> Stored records
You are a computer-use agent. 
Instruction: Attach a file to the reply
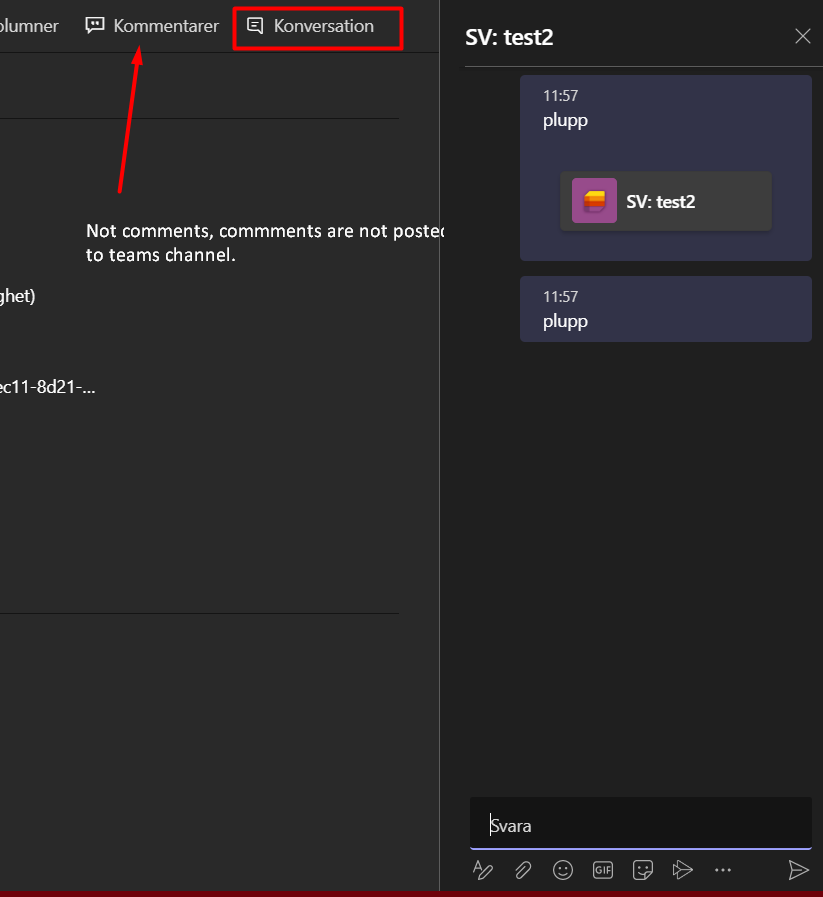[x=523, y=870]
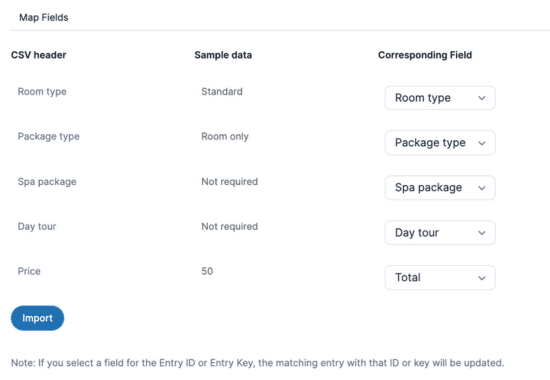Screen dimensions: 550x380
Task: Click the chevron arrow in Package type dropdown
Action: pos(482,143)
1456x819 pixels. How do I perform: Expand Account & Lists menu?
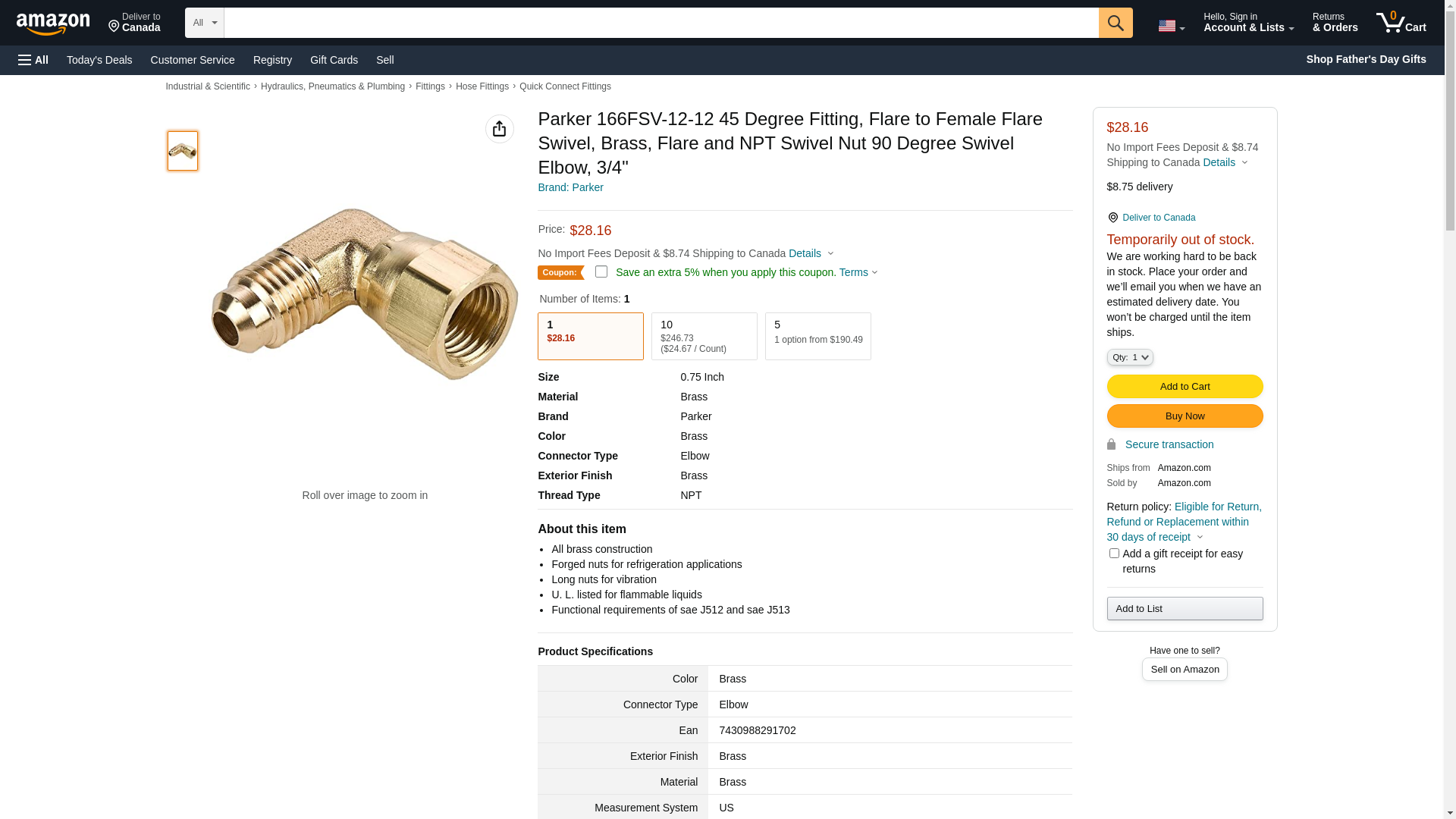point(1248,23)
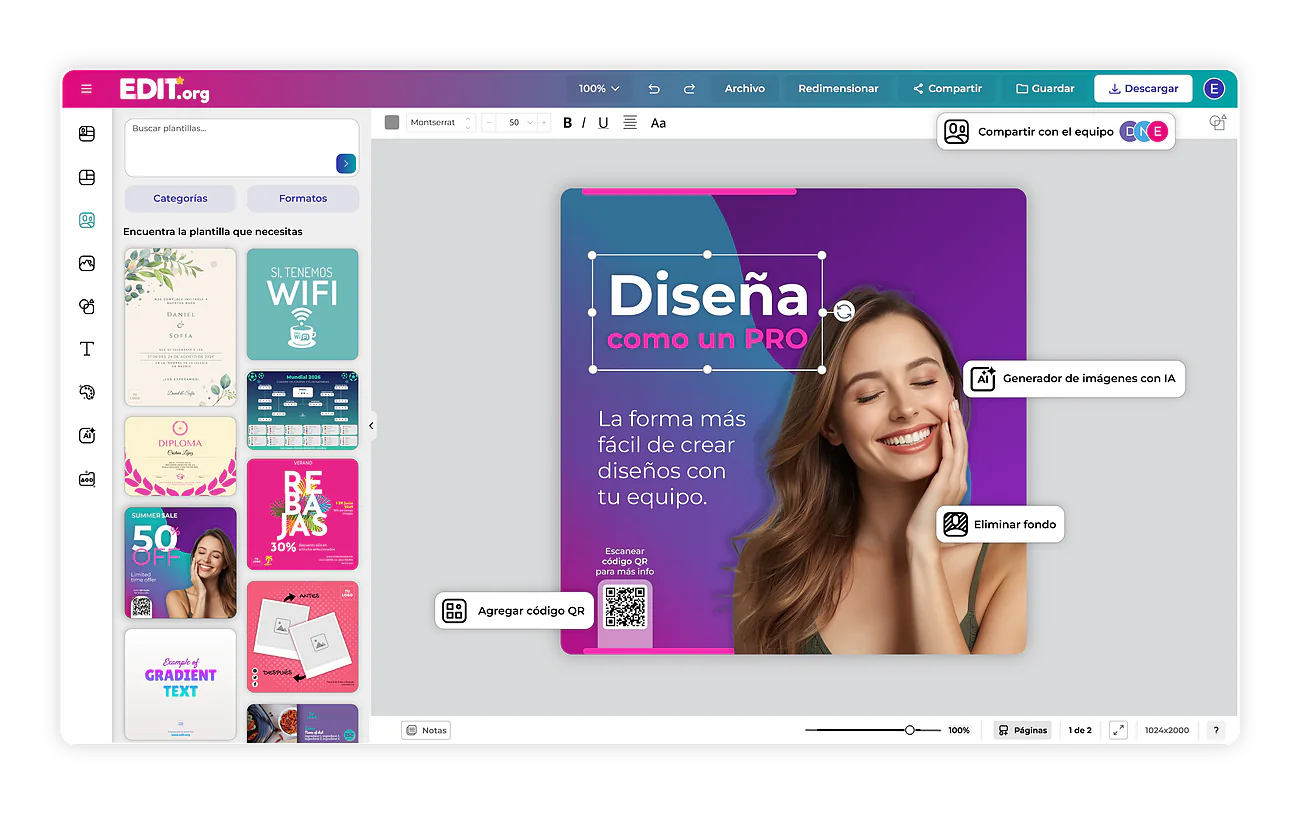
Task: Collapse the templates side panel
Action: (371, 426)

> Exercise instructions
Set down every record above exactly as it stands, but skip the pictures.

> Answer to the problem
You are a computer-use agent. 
Instruction: Attach a file to the reply
[x=523, y=870]
Screen dimensions: 550x380
Task: Click the chevron arrow in Package type dropdown
Action: pos(482,143)
1456x819 pixels. How do I perform: Expand Account & Lists menu?
point(1248,23)
Task: Collapse the templates side panel
Action: (371, 426)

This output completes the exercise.